------ Extracted entries
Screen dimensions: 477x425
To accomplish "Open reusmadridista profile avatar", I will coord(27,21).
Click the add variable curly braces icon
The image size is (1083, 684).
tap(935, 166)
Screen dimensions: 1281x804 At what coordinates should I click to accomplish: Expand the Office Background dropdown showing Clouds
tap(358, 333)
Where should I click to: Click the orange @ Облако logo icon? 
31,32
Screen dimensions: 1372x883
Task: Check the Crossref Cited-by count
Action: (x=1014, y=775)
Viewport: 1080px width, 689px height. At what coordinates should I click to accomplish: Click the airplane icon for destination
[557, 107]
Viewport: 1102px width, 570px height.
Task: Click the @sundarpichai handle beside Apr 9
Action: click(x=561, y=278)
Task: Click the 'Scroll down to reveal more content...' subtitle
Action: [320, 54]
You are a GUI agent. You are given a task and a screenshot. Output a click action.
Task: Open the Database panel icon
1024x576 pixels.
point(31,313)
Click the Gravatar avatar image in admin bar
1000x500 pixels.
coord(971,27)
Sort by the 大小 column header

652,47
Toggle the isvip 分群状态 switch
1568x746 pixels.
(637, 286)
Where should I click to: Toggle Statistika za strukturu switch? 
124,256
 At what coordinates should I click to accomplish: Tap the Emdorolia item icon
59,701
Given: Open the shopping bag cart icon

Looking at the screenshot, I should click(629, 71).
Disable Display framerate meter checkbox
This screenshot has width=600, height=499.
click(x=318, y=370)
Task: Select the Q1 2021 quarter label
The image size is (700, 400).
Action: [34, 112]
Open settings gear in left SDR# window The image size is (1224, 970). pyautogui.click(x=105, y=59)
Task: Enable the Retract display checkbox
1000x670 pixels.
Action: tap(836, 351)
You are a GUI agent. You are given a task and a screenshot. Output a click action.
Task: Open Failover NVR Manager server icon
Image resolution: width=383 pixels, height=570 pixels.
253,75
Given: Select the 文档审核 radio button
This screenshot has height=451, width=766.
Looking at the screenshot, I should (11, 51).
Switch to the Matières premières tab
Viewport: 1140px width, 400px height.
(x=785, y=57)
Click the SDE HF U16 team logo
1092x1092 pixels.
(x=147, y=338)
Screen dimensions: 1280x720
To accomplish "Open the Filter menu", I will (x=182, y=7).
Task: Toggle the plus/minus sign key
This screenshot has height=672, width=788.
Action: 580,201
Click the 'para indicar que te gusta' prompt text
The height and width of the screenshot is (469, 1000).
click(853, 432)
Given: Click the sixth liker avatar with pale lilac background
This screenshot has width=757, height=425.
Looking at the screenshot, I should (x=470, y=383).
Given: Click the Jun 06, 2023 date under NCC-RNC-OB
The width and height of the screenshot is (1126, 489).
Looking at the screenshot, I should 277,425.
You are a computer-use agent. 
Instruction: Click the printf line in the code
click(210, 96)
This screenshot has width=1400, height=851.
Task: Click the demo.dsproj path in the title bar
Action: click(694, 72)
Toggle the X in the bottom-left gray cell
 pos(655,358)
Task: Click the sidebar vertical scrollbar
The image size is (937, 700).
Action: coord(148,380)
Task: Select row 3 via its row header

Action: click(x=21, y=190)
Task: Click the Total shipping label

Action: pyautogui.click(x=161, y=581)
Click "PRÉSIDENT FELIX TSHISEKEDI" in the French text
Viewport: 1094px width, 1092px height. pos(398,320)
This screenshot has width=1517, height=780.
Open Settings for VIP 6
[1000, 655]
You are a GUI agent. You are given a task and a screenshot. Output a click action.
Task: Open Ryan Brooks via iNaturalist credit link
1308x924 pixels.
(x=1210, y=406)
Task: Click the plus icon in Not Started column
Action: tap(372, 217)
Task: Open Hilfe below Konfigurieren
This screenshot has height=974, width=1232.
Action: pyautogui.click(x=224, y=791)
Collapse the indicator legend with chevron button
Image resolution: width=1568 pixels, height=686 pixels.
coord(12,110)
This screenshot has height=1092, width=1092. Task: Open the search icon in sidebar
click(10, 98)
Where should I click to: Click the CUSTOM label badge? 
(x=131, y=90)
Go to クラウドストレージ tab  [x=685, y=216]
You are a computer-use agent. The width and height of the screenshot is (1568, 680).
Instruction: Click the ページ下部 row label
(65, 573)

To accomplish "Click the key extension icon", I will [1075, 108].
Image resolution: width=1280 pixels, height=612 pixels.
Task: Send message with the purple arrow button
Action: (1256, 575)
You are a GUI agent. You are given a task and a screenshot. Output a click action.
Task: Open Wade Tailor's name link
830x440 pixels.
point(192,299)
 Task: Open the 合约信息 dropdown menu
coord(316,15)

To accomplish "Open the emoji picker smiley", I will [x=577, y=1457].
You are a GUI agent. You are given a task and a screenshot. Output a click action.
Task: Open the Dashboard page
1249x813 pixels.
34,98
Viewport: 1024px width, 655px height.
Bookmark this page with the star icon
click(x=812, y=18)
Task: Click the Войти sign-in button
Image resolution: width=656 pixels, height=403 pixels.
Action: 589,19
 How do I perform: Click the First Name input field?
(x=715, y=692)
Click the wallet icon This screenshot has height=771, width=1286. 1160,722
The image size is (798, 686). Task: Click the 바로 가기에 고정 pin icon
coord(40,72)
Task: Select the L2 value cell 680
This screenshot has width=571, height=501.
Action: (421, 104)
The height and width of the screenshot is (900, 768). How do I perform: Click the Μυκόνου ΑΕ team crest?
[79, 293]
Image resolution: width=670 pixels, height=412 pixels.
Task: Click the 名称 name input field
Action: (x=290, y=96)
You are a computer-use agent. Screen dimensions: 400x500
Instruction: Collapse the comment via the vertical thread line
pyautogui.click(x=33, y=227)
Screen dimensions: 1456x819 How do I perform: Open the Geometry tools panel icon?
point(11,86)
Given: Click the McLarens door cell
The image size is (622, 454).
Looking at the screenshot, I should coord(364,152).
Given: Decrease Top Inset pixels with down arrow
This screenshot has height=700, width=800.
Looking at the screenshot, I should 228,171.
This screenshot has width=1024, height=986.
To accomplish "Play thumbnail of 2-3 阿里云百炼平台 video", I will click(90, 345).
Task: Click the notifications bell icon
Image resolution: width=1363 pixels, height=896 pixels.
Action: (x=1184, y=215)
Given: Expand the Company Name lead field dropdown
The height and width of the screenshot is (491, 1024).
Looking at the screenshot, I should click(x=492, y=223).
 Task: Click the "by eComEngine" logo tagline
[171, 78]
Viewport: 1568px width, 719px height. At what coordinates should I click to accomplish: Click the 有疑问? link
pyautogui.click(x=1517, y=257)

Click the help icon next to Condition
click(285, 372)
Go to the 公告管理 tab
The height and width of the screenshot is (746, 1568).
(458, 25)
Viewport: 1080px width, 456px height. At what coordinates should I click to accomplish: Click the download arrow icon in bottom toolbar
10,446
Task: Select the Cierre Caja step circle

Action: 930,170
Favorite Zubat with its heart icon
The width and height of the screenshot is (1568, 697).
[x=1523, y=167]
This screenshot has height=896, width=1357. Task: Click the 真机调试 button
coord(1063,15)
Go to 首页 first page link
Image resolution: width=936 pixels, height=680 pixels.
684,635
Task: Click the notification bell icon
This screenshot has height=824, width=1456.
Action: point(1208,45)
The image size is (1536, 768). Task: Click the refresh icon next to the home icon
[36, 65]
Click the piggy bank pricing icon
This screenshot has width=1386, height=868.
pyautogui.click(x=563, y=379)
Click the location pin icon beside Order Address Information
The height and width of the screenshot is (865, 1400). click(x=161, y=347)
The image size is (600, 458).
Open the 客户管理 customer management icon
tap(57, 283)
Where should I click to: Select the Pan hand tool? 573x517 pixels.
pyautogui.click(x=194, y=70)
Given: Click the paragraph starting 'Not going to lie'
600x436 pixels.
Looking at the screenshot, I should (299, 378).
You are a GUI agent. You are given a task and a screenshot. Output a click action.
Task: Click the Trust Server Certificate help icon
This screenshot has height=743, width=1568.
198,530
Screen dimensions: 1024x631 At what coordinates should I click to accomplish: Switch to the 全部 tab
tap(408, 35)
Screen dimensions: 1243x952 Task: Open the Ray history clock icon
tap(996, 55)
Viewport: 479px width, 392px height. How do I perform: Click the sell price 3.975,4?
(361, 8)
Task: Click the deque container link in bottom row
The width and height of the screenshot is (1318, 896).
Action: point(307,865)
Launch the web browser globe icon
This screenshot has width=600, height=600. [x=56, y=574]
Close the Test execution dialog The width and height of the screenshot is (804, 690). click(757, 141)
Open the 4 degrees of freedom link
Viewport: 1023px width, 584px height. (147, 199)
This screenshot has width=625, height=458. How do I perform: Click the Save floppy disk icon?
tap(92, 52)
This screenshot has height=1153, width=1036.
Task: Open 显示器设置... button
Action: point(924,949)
------------
Rewrite the data starting at the line containing "This screenshot has height=896, width=1357." and ending at the line containing "Action: point(1208,45)", both ends included. Keep every request line unchanged, but multiply each coordinate in the answers by 1.3 and round to the nearest whole number, with halves rounded up.

» Solution to this exercise:
This screenshot has height=896, width=1357. Task: Click the 真机调试 button
coord(1382,20)
Go to 首页 first page link
Image resolution: width=936 pixels, height=680 pixels.
889,826
Task: Click the notification bell icon
This screenshot has height=824, width=1456.
Action: point(1570,59)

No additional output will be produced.